A significant but nonocclusive coronary artery stenosis was modeled in 7 domestic swine with an undersized MR-compatible balloon positioned in the left anterior descending artery as verified by x-ray angiography. Two animals died before contrast injection as a result of arrhythmias. In 5 swine, high-spatial-resolution gradient echo imaging (approximately 1 x 1 mm(2) in-plane resolution) was performed before and 5, 20, 40, and 60 minutes after intravenous administration of 12.3 micromol/kg EP-3600. Contrast was administered during stress induced by an infusion of 250 mumol x kg(-1) x min(-1) adenosine. Yb-DTPA was administered simultaneously for comparison of myocardium-to-plasma ratios. Images were assessed subjectively by 2 investigators, and signal-to-noise and contrast-to-noise ratios over time were calculated. Normal myocardium showed a significant signal-to-noise ratio increase during the entire examination time. In all animals (n=5), the perfusion defect in the left anterior descending artery territory could be visualized with a high contrast-to-noise ratio for at least 20 minutes after contrast injection. A significantly higher myocardium-to-plasma ratio was found for EP-3600 compared with the control agent Yb-DTPA (0.85+/-0.26 versus 0.22+/-0.08, respectively; P<0.01).

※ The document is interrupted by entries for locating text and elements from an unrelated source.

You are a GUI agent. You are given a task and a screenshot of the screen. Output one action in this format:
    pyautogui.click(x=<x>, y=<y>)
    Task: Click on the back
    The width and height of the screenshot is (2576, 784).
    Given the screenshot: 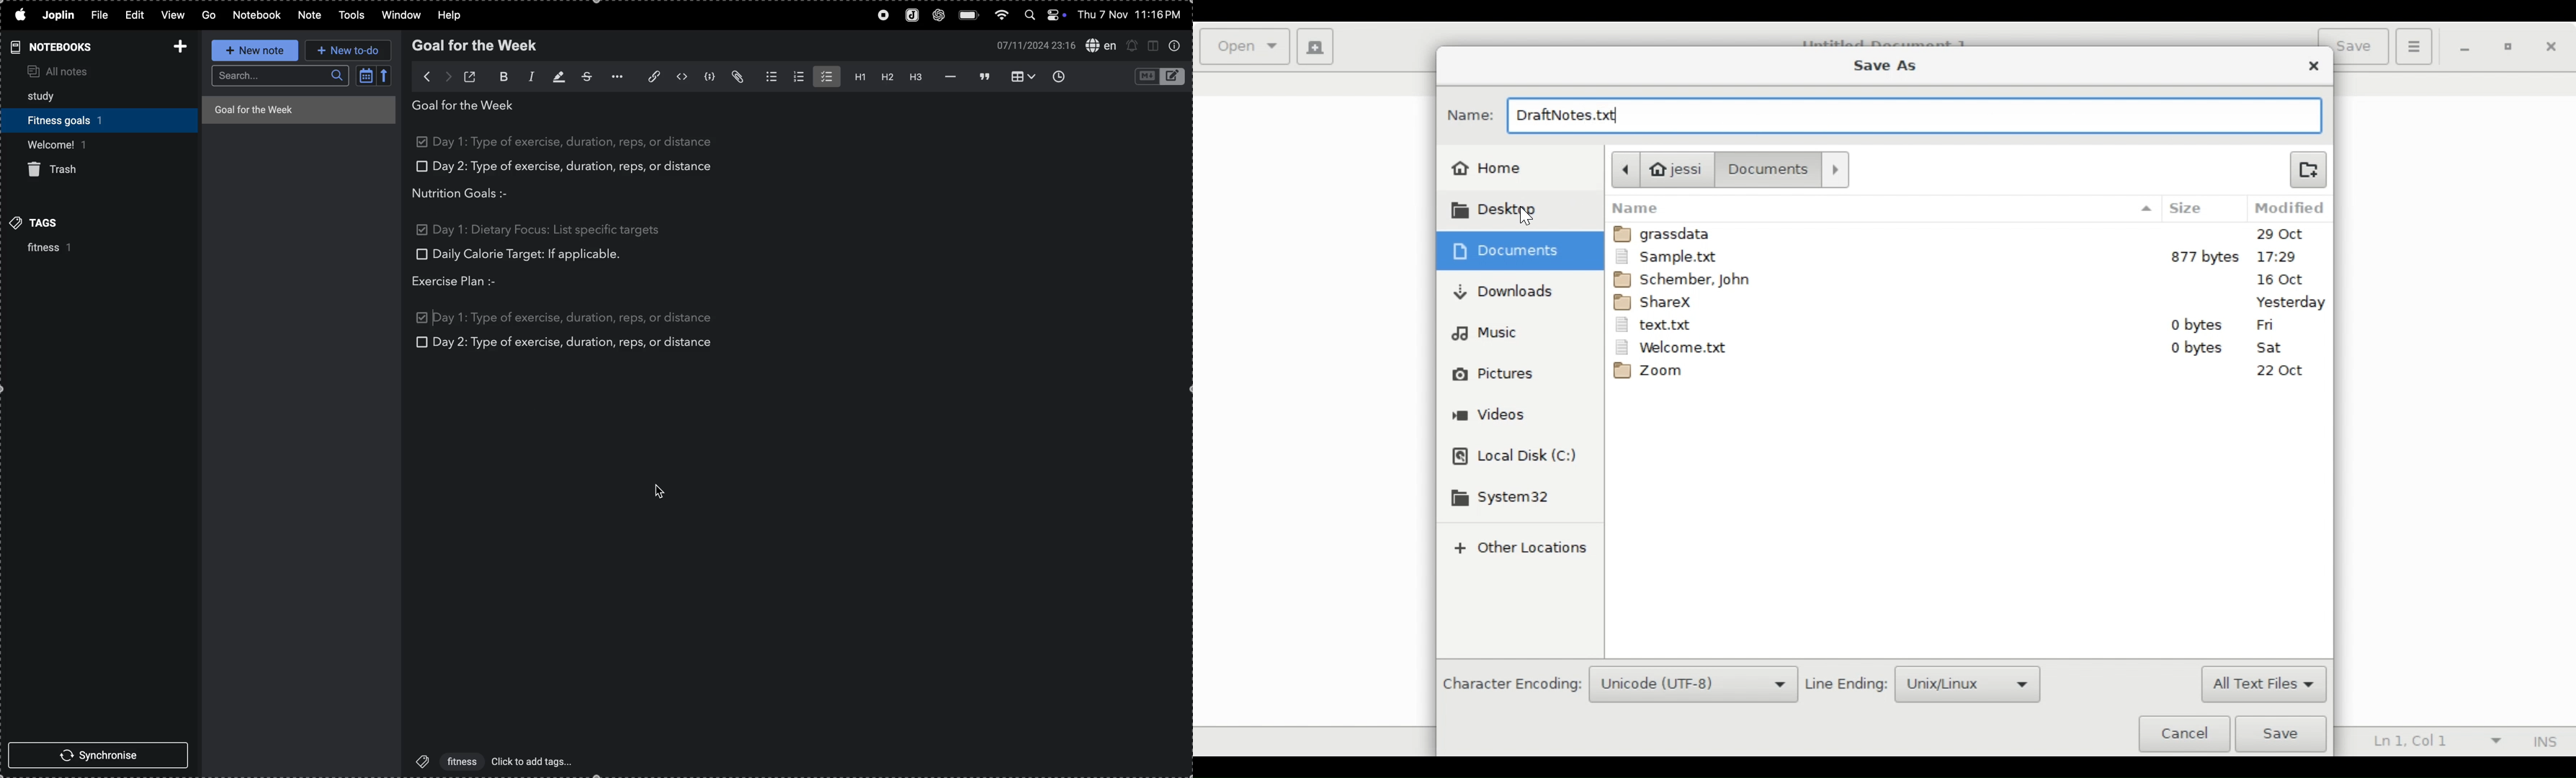 What is the action you would take?
    pyautogui.click(x=422, y=76)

EP-3600 is a new molecular MR imaging contrast agent that binds to the myocardium and enables prolonged, high-contrast, high-spatial-resolution visualization of myocardial perfusion defects.
静脉注射细胞外造影剂后的首次通过心脏磁共振(MR)灌注成像受到可实现的空间和时间分辨率以及超快MR成像中出现的伪影的限制。此外,通常还需要耗时的定量数据分析。使用与心肌具有灌注依赖性结合的靶向特异性造影剂进行分子MR成像,可能能够延长灌注缺损的可视化时间,从而有助于克服目前使用的首次通过细胞外MR成像的局限性。EP - 3600是一种新的含钆分子造影剂,可与心肌胶原蛋白可逆性结合。
通过将尺寸过小的与MR兼容的球囊置于左前降支动脉中,在7只家猪中模拟了显著但非闭塞性的冠状动脉狭窄,经X线血管造影证实。2只动物在注射造影剂前因心律失常死亡。在5只猪中,静脉注射12.3 μmol/kg EP - 3600前以及注射后5、20、40和60分钟进行了高空间分辨率梯度回波成像(平面分辨率约为1×1 mm²)。在输注250 μmol·kg⁻¹·min⁻¹腺苷诱导的应激期间给予造影剂。同时给予钇 - 二乙三胺五乙酸(Yb - DTPA)以比较心肌与血浆的比率。由2名研究人员对图像进行主观评估,并计算随时间变化的信噪比和对比噪声比。正常心肌在整个检查时间内显示出显著的信噪比增加。在所有动物(n = 5)中,造影剂注射后至少20分钟,左前降支动脉区域的灌注缺损能够以高对比噪声比可视化。与对照剂Yb - DTPA相比,EP - 3600的心肌与血浆比率显著更高(分别为0.85±0.26和0.22±0.08;P<0.01)。
EP - 3600是一种新的分子MR成像造影剂,可与心肌结合,能够对心肌灌注缺损进行长时间、高对比度、高空间分辨率的可视化。